If we can build the tools to mitigate and control damage, we wouldn't have to kick griefers out of the game because when they see that even their best most destructive efforts take only a few keystrokes to fix, there would be no fun left in griefing. Their actions would then be an annoyance, not terrorism.
Are there any open source servers I could hack on? If so, is this even a good idea? What other ideas do you all have?
What you have suggested has been put forth many, many times. We'd all love to have it, but there hasn't been a feasible solution for this thus far (from what I've seen). For more explanations look around in the suggestions for anything to do with griefing. ( viewforum.php?id=1 )
But it would take an unearthly amount of ram.
I don't think it would take very much ram, would it? How big are the levels? 1024×1024? The blocks are one byte which means that's 1MB to store one revision of the level. Storing everything as history attached to the player (where every change is one byte for the block plus two bytes for the player ID, I don't know if java is this efficient) means that even if they change every single block in the level 10 times, that would be about 30MB.
Firefox right now is hogging up 530MB and pidgin is taking 150MB.
As for speed? I don't think appending something to a list for each chunk update takes all that much effort. Then again, I don't really know how much bandwidth reverting a large change would take...
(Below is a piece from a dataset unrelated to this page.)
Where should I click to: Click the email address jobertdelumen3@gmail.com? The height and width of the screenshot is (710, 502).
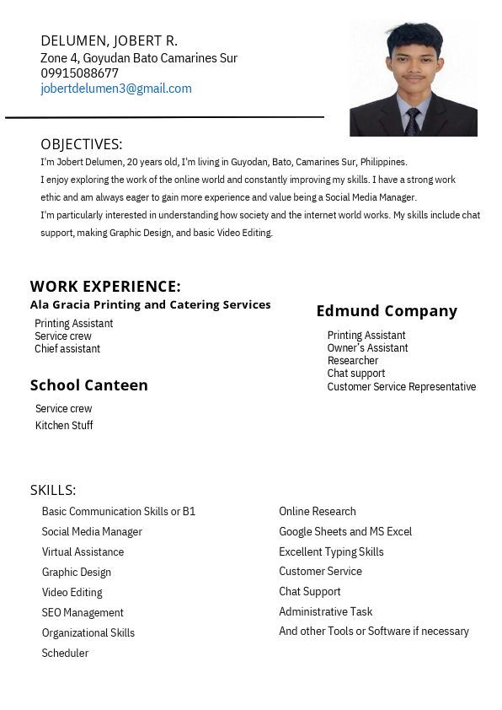[x=116, y=89]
The server doesn't look too complicated. Thanks for the link, erronjason. I'll look into this when I have some free time.
Sure, but he is suggesting a way to undo a certain players actions, not everyones. While backups are important in case of a massive grief attack, it is too impacting om the server as a whole when, say, ten players buildings gets wiped to restore the griefing of one players building.
The server could keep backups of each player's actions in a file for that player. This would basically be a log, such as
but in a more efficient, non-ASCII manner.
That way, the server could just flip the commands and execute them in reverse to undo what the player had done. Once a player disconnects and a given period of time elapses, the server will clean out the log for that player.
As far as ram, as long as you have the server dump the backups to file often enough it shouldn't accumulate too much. 3 integers and 2 bytes (ints for coords, bytes for type and command) make up 14 bytes in Java, say a person changes 200 blocks in a minute that's only 2.8KB per player.
[bookshelf] [bookshelf] [bookshelf] [bookshelf] [bookshelf] [bookshelf] [bookshelf] [bookshelf] [bookshelf] [bookshelf] [bookshelf] [bookshelf] [bookshelf] [bookshelf]
Still, of course he has the right to do that. This isn't exactly an open source game after all.